Keywords: Schistosomiasis, Acute schistosomiasis, Katayama syndrome, Swimmer’s itch, Case report
1. Background
Human schistosomiasis, also known as bilharzia – after Theodor Bilharz who discovered the disease in 1852 – is a parasitic infection caused by trematodes from the genus Schistosoma (S.). Six different species, amongst which the S. mansoni, have been described to infect humans. S. mansoni is endemic in the Caribbean, the Arabian Peninsula, the east of South America and the central to southern regions of the African continent [1]. It is estimated that two hundred thirty million people are affected worldwide [2]. However, in the Western world, this diagnosis is rarely made and the knowledge of physicians on its presentation and morbidity is limited [3].
Two large European studies reported an incidence of 1.6 % over six months and 1.7 % over 4.5 years in international travelers [4], while one percent of immigrants was found to be infected in a recent study [5,6]. Immigrants usually present with chronic schistosomiasis due to early exposure and re-infection. In previously healthy travelers, however, the early disease manifestation of acute schistosomiasis (also called Katayama fever) is the more common presentation, usually occurring within the first 12 weeks after infection [7,8].
We report a case of acute schistosomiasis to highlight that also in regions where schistosomiasis is not endemic, the syndrome can occur in travelers and immigrants.
2. Case presentation
A 26-year-old male presented to the emergency room department of our institution in March 2020 with progressive dry cough, sore throat, dyspnea on exertion and night sweats since five days. He also reported recent onset gastrointestinal symptoms including watery diarrhea, hematochezia, nausea with vomiting and diffuse abdominal pain accompanied by anorexia, fever up to 39 °C, myalgia at the shoulders, fatigue and mild (2 kg) weight loss. He had already taken over-the-counter loperamide, probiotics and domperidone, with limited effect.

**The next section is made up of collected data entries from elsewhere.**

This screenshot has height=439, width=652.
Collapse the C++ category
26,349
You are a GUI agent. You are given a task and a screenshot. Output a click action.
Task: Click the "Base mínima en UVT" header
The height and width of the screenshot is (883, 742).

The patient had a history of asthma. Not taking any controller therapy, he had used his reliever with no effect. He denied any alcohol, recreational drug or tobacco use. Of interest, a work colleague had tested positive for Coronavirus Disease 2019 a few days earlier.
Cardiopulmonary and abdominal examination was normal. Parameters were within normal range except for a temperature of 37.4 °C. Biology showed moderate inflammation with a c-reactive protein of 72 mg/dl, mild leukocytosis (10600/μl) and elevated blood eosinophil count (1654/mm³). Kidney and liver function tests, as well as arterial blood gasses were within normal range. A chest computed tomography (CT) scan was performed which showed numerous bilateral randomly distributed pulmonary (micro)nodules evoking the diagnosis of miliary tuberculosis (Fig. 1). Other potential differential diagnoses included vasculitis and even hypereosinophilic syndrome because of the combination of asthma, eosinophilia, pulmonary nodules and systemic symptoms in our patient.
Fig. 1.
Computed tomography images at presentation. a. Coronal overview. b. Zoomed in portion of right apical corner.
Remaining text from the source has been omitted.